[BALUG-Talk] symlinks / symbolic links, hard links, ... (was: DNS ... CNAME records ... to CNAMES? How long a chain? Loops? ...)

Michael Paoli Michael.Paoli@cal.berkeley.edu
Sat Oct 15 07:10:32 UTC 2022


On 2022-10-13 00:48, Rick Moen wrote:

>     fixes that.)  This error mode is analogous to the "dangling 
> symlink"
>     problem that teaches all sysadmins "don't use a symlink unless
>     a hard link cannot do the job".

Ah yes, ... symlinks / symbolic links.

Hard links or bust!  ;-)  And yeah, rather literally true - at least
in many ways.  Rather a whole 'nother topic, and I wouldn't quite
go as far as to say symlinks=bad, they do however tend to get
overused.  And effectively, for the most part, symlinks only
offer one significant "solution"/advantage over hard links ...
but with that they bring also a whole lot of problems, risks, and 
general
breakage.  That's not that hardlinks are entirely without risk,
but there's a whole lot of problems one can get from symlinks, that
one will never have to worry about with hardlinks.  And yes,
chief among them, the dangling symlink issue(/plague).

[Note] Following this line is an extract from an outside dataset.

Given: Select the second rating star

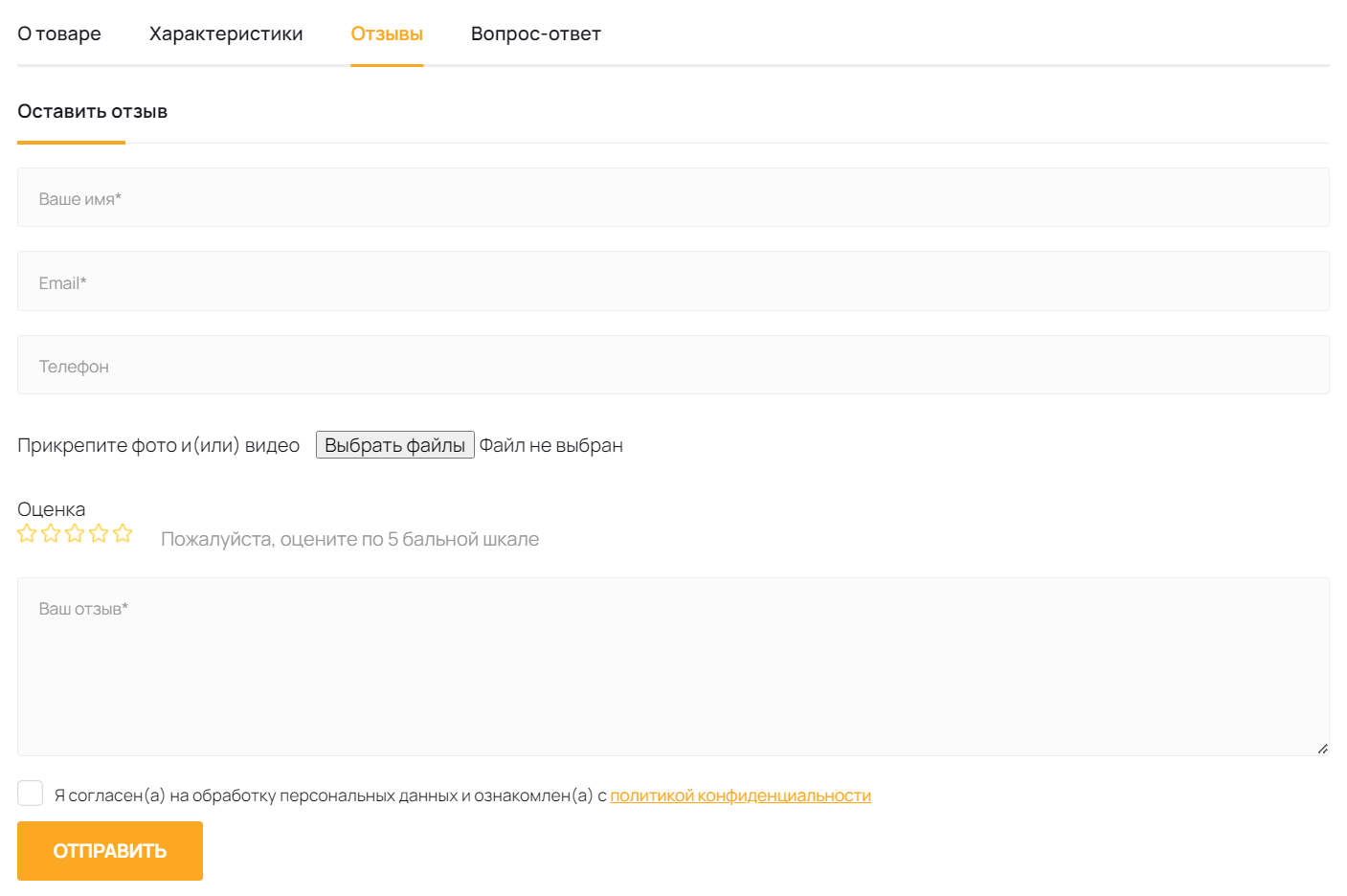Looking at the screenshot, I should (51, 534).
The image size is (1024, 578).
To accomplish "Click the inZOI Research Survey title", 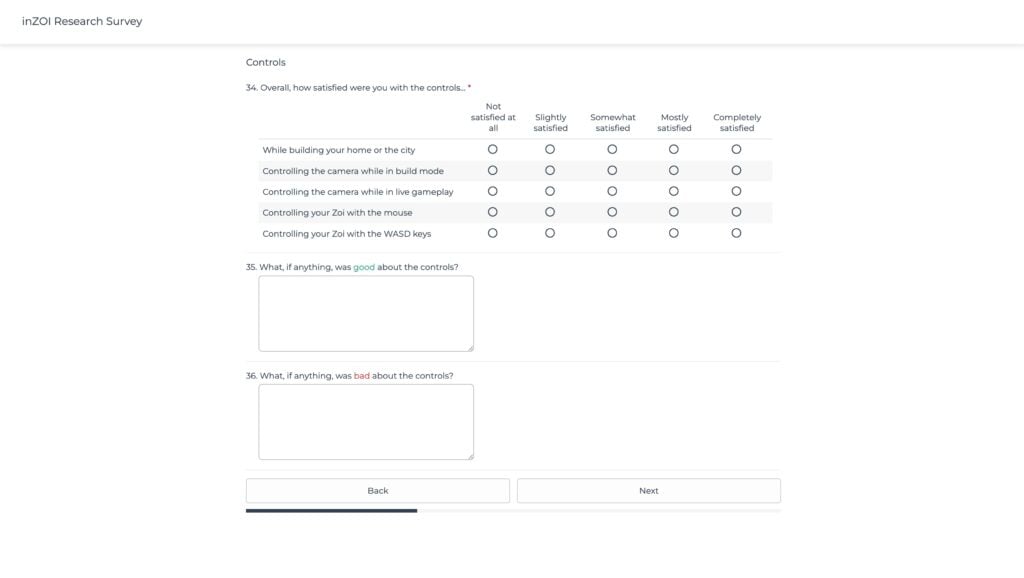I will pyautogui.click(x=82, y=21).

So, *much* of the time, hard links are better. A key advantage,
there will never be a "dangling symlink" issue with a hard
link.  A dangling symlink being case where symlink
refers to a path that no longer has anything there.
Basically the target is moved or removed and ... the
source has no clue about it.  Rather like web pages and
404 page not found errors.  In very much the same way, they're
broken links.

So, what's the /one/ significant useful thing that symbolic links can
do that hard links can't?  Yes, they can cross filesystems - notably
refer to something on a different filesystem - just can't do that
with hardlinks ... though, even with hardlinks, there can be ways
to address that, e.g. have one more copy on that other filesystem.
Or also mount it to that other filesystem ... e.g. Linux even lets you
mount a file of type ordinary file from one filesystem atop same on
another filesystem (bind mounts).  Or, you could not have them on
separate filesystems - but use the same filesystem.
Could even have something periodically check, and update copy if/when
needed/relevant.  Anyway, there are alternatives to symlinks for
dealing with that issue - those are at least some of the
possibilities.

Hardlink "hazards"?  Not much.  The key thing to be aware of
with file having multiple hard links is, it's one file - all
the same file.  The (hard) links are just the names by which
the file is known in the directory(/ies) on the filesystem where
it's present.

So ... when/where does it get more, uh, "interesting",
complex, and/or messy?

Let's start with symlinks.  They can be relative, or
absolute.  "Of course" if the target is removed, the
source symlink becomes a dangling link - no
surprises there.  But moves get more interesting.
If one uses relative symbolic links, and sources
and targets are likewise moved in same relative manner
under same location in the filesystem hierarchy, they
continue to work and point to the same existing now
moved targets.  But if absolute symlinks were used (target
starts with / in the link), then they break.
However, if the source symlinks are moved, but
the targets don't move, if the symlinks are
absolute they continue to point to the same
(unmoved) targets - but if the symlinks are
relative (don't start with /) then they break.
Also, under chroot, relative symlinks will contiue
to work if the chroot point is a common ancestor in
the hierarchy relative to both source and target.
If that's not the case or they're absolute, they break.
So ... no guarantees things won't break, but some
careful thought and planning regarding use of symbolic
links, and relative vs. absolute, and exactly what one
does and doesn't move and how, well, ... can at least
reduce breakage with due planning and attention.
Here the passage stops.